Ничего не ответила Милица. Сложила небольшой дорожный мешок, дедову баклажку с полки сняла – деревянную, им самим выточенную, переобулась, отсыпала немного ягоды в круглую жестянку и оставила туесок с краю – на лавке.

Уполномоченный, проходя мимо, не выдержал – запустил пятерню в самую гущу тёмных сочных ягод да в рот отправил – сбил оскомину, а туесок перевернул.

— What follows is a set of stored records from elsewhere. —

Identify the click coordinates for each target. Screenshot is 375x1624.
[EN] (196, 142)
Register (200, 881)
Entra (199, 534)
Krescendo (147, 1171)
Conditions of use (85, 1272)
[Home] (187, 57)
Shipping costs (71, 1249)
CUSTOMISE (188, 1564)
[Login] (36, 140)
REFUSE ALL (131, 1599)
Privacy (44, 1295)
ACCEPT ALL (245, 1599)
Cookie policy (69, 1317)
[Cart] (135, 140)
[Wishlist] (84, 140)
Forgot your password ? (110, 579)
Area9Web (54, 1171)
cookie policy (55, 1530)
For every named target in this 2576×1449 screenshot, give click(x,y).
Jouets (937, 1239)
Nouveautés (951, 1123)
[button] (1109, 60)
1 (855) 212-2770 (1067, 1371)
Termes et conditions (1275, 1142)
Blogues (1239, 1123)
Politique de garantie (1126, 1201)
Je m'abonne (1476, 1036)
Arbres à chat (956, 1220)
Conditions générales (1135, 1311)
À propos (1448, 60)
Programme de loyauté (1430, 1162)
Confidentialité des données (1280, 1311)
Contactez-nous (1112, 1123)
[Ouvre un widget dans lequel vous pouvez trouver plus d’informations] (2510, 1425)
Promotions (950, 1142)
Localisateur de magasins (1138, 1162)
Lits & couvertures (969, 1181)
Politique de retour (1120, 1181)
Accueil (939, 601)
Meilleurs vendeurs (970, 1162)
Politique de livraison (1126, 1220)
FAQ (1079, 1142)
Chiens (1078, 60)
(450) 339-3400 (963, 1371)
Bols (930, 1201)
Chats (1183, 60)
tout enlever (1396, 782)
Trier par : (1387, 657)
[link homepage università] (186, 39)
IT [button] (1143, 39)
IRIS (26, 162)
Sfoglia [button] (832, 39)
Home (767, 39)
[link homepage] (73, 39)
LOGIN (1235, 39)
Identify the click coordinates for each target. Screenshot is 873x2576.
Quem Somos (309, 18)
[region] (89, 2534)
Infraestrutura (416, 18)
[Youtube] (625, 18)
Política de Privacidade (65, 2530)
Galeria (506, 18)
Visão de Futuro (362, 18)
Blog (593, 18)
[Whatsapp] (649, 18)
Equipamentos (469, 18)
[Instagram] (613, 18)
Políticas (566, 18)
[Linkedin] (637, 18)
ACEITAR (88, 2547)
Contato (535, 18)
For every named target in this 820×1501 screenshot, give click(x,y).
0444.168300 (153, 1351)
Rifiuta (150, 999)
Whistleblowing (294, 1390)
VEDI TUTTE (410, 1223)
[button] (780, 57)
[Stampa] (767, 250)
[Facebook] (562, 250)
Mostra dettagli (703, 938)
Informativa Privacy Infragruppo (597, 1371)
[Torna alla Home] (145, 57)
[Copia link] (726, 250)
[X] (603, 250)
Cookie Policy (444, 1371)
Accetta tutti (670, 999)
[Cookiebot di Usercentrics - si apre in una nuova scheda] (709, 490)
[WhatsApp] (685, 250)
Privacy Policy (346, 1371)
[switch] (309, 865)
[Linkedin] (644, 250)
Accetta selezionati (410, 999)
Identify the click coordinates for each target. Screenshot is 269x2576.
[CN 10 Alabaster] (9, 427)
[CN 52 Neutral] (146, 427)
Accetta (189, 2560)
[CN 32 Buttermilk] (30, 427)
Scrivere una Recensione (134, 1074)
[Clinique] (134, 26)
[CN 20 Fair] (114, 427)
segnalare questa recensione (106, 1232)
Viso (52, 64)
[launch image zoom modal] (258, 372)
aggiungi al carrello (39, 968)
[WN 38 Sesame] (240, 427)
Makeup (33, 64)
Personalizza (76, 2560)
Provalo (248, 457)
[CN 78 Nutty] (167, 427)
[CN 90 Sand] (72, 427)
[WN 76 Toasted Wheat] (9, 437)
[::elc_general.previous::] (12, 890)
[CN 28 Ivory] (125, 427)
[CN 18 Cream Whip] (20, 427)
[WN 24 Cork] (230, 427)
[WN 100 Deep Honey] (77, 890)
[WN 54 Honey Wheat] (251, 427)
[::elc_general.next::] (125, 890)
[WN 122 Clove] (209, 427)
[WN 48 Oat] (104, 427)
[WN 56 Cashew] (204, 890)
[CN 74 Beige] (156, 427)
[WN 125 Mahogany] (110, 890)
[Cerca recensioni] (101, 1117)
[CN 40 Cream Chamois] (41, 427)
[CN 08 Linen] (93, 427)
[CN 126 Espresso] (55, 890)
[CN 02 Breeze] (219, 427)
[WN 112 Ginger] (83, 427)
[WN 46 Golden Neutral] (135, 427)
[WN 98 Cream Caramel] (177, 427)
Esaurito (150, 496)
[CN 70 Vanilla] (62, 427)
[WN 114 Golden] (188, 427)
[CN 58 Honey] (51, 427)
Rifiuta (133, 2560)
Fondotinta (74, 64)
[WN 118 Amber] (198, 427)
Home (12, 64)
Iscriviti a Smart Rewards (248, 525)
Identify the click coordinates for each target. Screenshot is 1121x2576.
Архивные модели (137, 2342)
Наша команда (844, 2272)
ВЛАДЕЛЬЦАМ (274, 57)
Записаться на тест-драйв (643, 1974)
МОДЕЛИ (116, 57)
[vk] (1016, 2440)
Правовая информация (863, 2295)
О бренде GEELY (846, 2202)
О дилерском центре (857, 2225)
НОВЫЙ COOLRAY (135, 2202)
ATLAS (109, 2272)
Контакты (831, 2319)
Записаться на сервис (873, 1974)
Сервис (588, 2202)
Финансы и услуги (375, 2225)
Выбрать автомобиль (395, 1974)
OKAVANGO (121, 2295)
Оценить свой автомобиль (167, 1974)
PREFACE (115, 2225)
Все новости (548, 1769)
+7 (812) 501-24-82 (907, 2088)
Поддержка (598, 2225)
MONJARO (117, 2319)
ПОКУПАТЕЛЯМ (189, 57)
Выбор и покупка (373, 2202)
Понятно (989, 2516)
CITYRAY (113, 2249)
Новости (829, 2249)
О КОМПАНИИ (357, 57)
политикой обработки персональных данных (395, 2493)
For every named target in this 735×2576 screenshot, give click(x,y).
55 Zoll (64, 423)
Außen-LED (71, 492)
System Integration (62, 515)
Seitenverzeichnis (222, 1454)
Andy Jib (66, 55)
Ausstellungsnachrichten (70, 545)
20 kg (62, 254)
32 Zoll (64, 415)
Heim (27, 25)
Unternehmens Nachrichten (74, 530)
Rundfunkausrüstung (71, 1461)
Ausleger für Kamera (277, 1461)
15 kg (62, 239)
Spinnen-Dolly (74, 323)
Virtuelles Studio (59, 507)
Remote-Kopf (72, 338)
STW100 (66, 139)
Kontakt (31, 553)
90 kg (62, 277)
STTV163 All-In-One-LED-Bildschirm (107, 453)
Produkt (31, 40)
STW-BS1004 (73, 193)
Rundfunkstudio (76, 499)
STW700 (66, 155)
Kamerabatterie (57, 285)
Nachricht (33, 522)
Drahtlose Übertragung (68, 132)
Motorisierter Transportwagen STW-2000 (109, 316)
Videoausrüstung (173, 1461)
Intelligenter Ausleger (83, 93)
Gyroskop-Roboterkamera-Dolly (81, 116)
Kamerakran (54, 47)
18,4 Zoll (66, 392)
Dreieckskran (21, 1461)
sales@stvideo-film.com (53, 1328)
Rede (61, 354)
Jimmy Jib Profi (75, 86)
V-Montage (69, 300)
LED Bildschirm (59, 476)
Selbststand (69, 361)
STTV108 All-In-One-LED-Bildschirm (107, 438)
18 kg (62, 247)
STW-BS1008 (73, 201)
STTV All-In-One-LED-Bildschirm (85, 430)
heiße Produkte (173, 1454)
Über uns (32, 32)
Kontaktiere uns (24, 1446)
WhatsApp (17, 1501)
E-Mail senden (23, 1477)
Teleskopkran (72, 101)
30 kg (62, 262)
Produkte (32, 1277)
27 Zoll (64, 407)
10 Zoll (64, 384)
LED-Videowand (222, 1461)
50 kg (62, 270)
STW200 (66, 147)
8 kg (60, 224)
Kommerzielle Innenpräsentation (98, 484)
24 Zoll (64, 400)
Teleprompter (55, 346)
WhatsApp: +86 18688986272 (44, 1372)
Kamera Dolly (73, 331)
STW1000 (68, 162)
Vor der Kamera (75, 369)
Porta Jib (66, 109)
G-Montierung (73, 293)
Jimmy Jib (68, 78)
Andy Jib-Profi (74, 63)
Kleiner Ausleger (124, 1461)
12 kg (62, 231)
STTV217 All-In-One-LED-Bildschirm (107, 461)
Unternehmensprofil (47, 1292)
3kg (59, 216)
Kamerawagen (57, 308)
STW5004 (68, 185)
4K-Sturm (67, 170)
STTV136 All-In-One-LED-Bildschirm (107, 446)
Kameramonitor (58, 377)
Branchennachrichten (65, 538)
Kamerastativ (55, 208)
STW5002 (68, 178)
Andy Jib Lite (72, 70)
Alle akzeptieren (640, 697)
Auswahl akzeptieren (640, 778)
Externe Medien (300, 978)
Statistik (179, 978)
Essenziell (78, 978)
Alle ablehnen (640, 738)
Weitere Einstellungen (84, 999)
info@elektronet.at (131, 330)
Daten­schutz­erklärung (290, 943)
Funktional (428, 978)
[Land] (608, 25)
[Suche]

Рассыпалась земляника, словно капли загустевшей крови растеклись по полу – крупные, тяжёлые. Шёл уполномоченный по ним, давил грязными сапогами и глаз не мог отвести от ладного, точно девичьего стана, от высокой груди. Плавил кровь морок, жаром обдавал, ноги делались ватными – ни шага ступить – ни полшага. Вспомнилось, как на Купалин день прятался за стогом сена у реки, высматривал, как купалась незнакомая девка. Волосы распущены, на голове венок – чисто русалка. Не поселковая, видать, иначе узнал бы. Такую паву – да не узнать. Плыли огненные круги перед глазами, кипела дурная кровь. Потерял сознание не то от самогонки, не то от солнца горячего летнего. Очнулся там же – в стогу. Река, знай себе – течёт, и никого вокруг. Привиделось – не иначе.

Но с того дня мерещился наяву и во сне девичий стан в брызгах радужных. Манил, будто призрак, в лес – на другой берег – папоротью поросший, Белый яр. В каждом сне бродил по лесу, под ногами папороть колыхалась как от ветра, вспыхивали там и тут искорки малые. Больше всего боялся на них наступить, потому как знал – жар-цвет это, папороть цветёт, наступишь – встанешь наутро с огневицей на устах и в крови. Наклонялся, чтобы сорвать хоть одну – всё чернело, превращалось в болотную жижу, затягивающую, зловонную.

Одно было спасение от морока – первач.

Понял он, вдруг, что за призрак его манил, что за девку видел Купалиным днём на реке…

– Милица… слышь, постой, – прохрипел, задыхаясь, и осёкся от полного ненависти синего взгляда, полоснувшего по протянутой руке. Жар сменился ледяным ознобом, захлестнула разум чёрная звериная ярость.

– Погоди, скоро по-другому смотреть станешь. Прямо иди.

– Воды на дорогу набрать хочу.

Не обернувшись, не дожидаясь ответа, Милица свернула к Бажанову ключу, и уполномоченный, зайдясь от злобы, понял, что не имеет над ней ни силы, ни власти.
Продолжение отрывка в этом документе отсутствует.